OpenAI launches GPT-4o and ChatGPT desktop version, accelerating language processing and introducing audio functionality

2024-05-14


OpenAI announced last night the launch of its new AI model GPT-4o and the desktop version of ChatGPT, along with an update to the user interface, in a further move to expand the usage of its popular chatbot.

During a live event, Mira Murati, the Technical Director, stated that the new model GPT-4o brings the advanced technology of GPT-4 to all users, including OpenAI's free users. She further pointed out that GPT-4o is "faster" and has improved text, video, and audio processing capabilities. OpenAI revealed that its long-term plan will include allowing users to have video chats with ChatGPT.

Murati emphasized, "This is a significant breakthrough in terms of usability for us."

OpenAI, backed by Microsoft, has been valued at over $80 billion by investors. The company, founded in 2015, is facing pressure to maintain its leading position in the generative AI market while exploring revenue streams to offset its significant investments in processors and infrastructure.

The "o" in GPT-4o stands for "omnipotent." Murati stated that the new model enables ChatGPT to handle 50 different languages with higher speed and quality. It will be available through OpenAI's API, allowing developers to immediately start utilizing the new model to build applications.

She added that GPT-4o is twice as fast as GPT-4 Turbo, while costing only half as much.

The OpenAI team demonstrated the audio capabilities of the new model, such as helping users relax before public speeches. Researcher Mark Chen stated that the model can "perceive the user's emotions" and has the ability to handle user interruptions. The team also asked the model to analyze the user's facial expressions and assess their possible emotional states.

When interacting with ChatGPT in audio mode, it will say, "Hey, what's up? How can I make your day better today?"

The company plans to test the audio mode in the coming weeks, and according to a blog post, ChatGPT Plus subscribers will have early access. OpenAI claims that the new model can respond to user audio prompts in as little as 232 milliseconds, with an average of 320 milliseconds, which is comparable to response times in human conversations.

Chen also demonstrated the model's ability to tell bedtime stories and showcased the effects of changing the tone of voice to make it more dramatic or robotic. He even asked the model to sing the story.

In addition, OpenAI stated that the new model can be used as a translator in audio mode. Chen demonstrated the tool's ability to provide real-time translation between Murati's Italian and English conversations.

The team members also showcased the model's ability to solve math equations and write code, positioning it as a powerful competitor to Microsoft's GitHub Copilot.

This release is one of OpenAI's biggest announcements since the launch of ChatGPT Enterprise in August. Brad Lightcap, the Chief Operating Officer of OpenAI, told CNBC at the time that the development of the tool took "less than a year" and received support from over 20 companies of various sizes and industries.

OpenAI, Microsoft, and Google are currently in the midst of a gold rush in generative AI, as companies across industries are racing to integrate AI-driven chatbots and agents into critical services to avoid being left behind by competitors. Earlier this month, OpenAI's competitor, Anthropic, announced its first enterprise product and a free iPhone app.

According to data from PitchBook, nearly 700 generative AI deals were invested in a record-breaking $29.1 billion in 2023, an increase of over 260% from the previous year. The market is expected to generate revenue of over $1 trillion within the next decade.

However, some in the industry have expressed concerns about new services entering the market without sufficient testing, while scholars and ethicists are concerned about the potential exacerbation of biases by the technology.

Since its launch in November 2022, ChatGPT has broken records and become one of the fastest-growing consumer applications, with approximately 100 million active users per week. OpenAI states that over 92% of Fortune 500 companies are using its platform.

Murati stated during Monday's event that OpenAI aims to "demystify some of the technology." She further revealed, "In the next few weeks, we'll be rolling these features out to everyone."

According to Monday's blog post, the new model will first be rolled out to ChatGPT Plus and Team customers on Tuesday, followed by enterprise users.

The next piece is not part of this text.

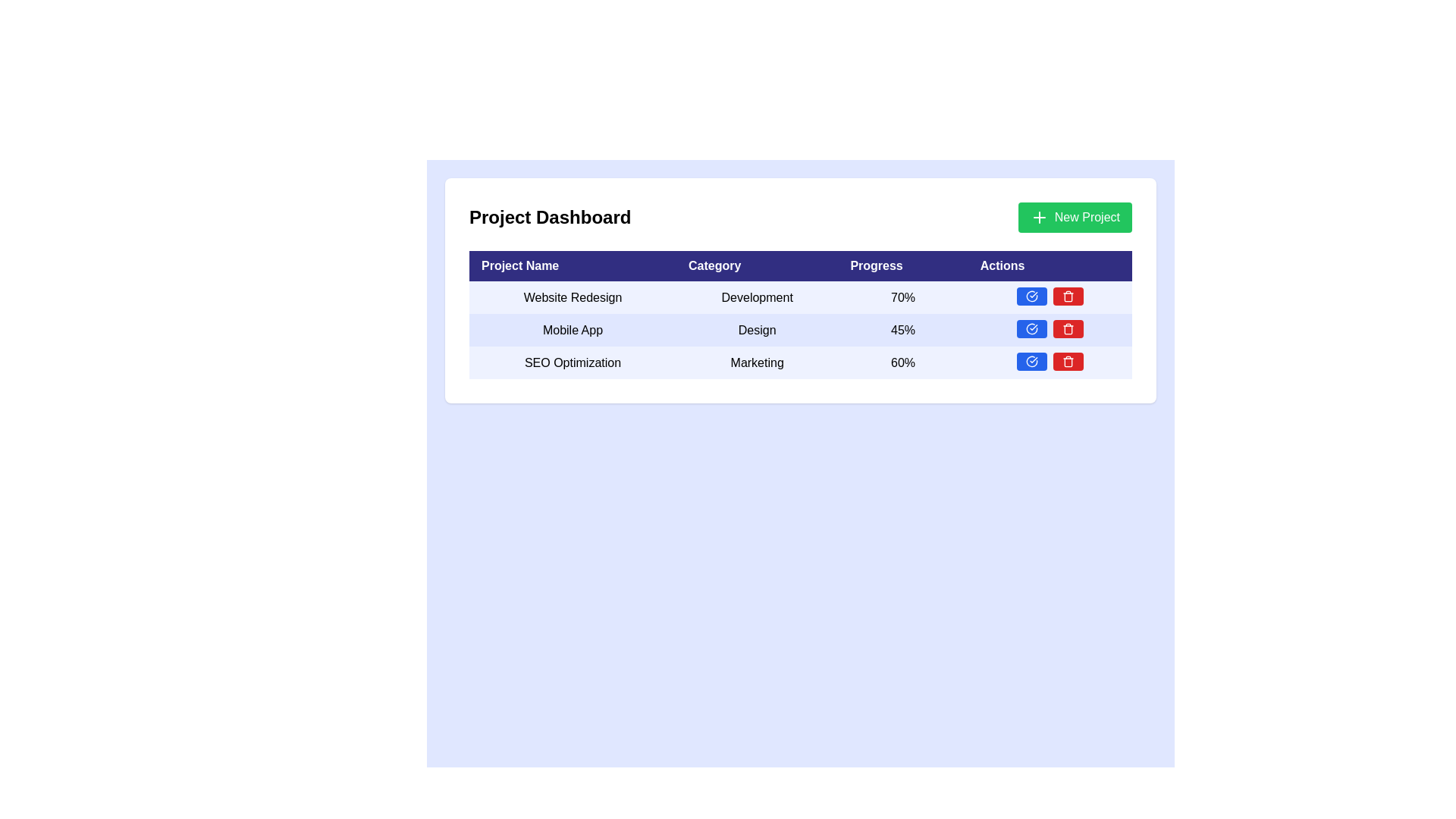 This screenshot has width=1456, height=819. I want to click on the Static Text Label displaying 'Design' located in the second row of the 'Category' column of the table for the 'Mobile App' project, so click(757, 329).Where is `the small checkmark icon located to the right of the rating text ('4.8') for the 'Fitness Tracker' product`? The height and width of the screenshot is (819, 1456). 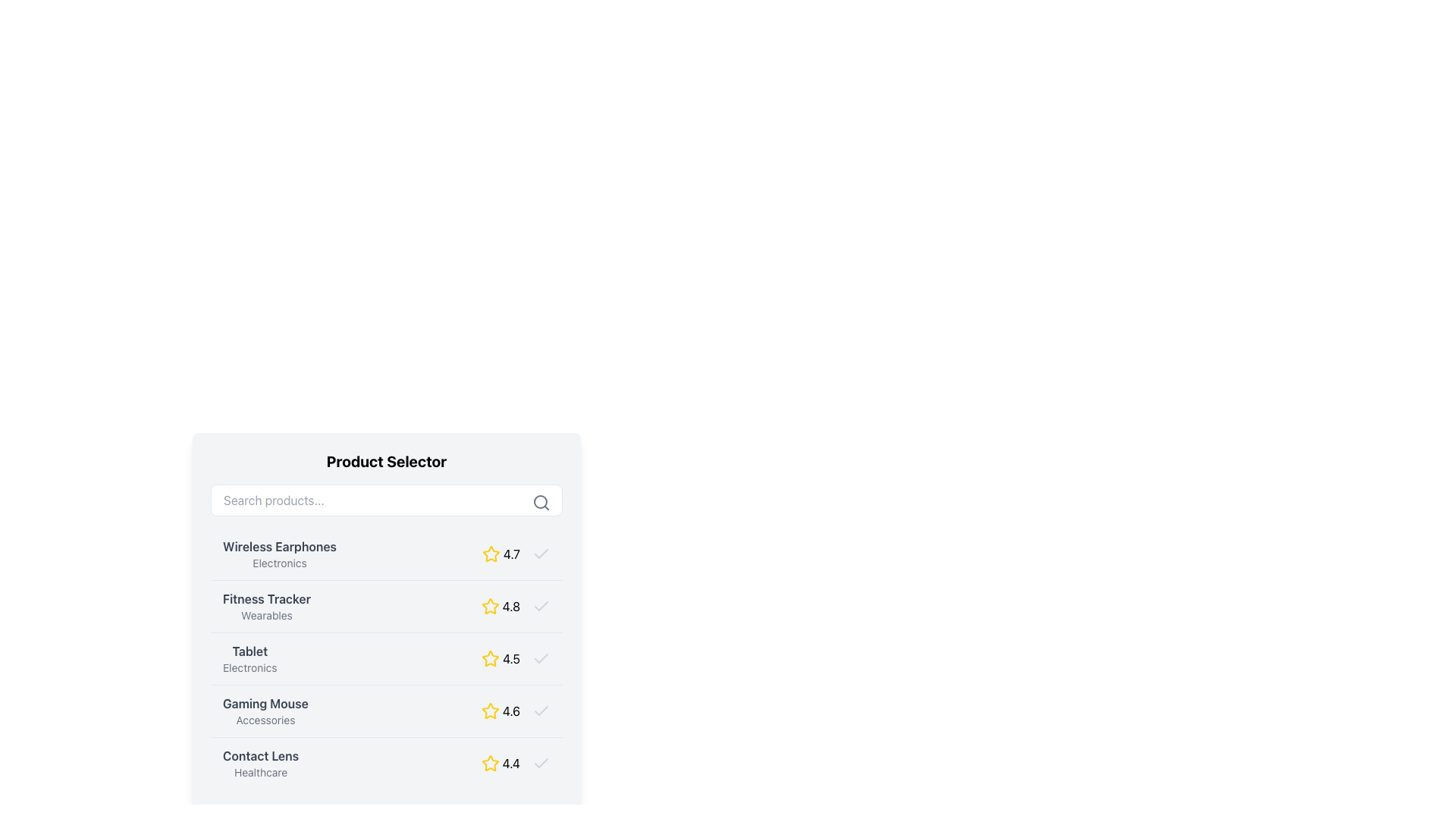
the small checkmark icon located to the right of the rating text ('4.8') for the 'Fitness Tracker' product is located at coordinates (541, 605).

It will also be made available to ChatGPT's free users starting from Monday, but with usage restrictions. ChatGPT Plus users will have five times the message capacity compared to free users, while ChatGPT Team and Enterprise customers will have even larger usage limits.

At the end of the live event, Murati expressed gratitude to Jensen Huang, the CEO of Nvidia, and his team for providing the necessary graphics processing units (GPUs) to support OpenAI's technology. She stated, "I want to thank the hard work of the OpenAI team and Jensen and the Nvidia team for bringing us the state-of-the-art GPUs that made today's demo possible."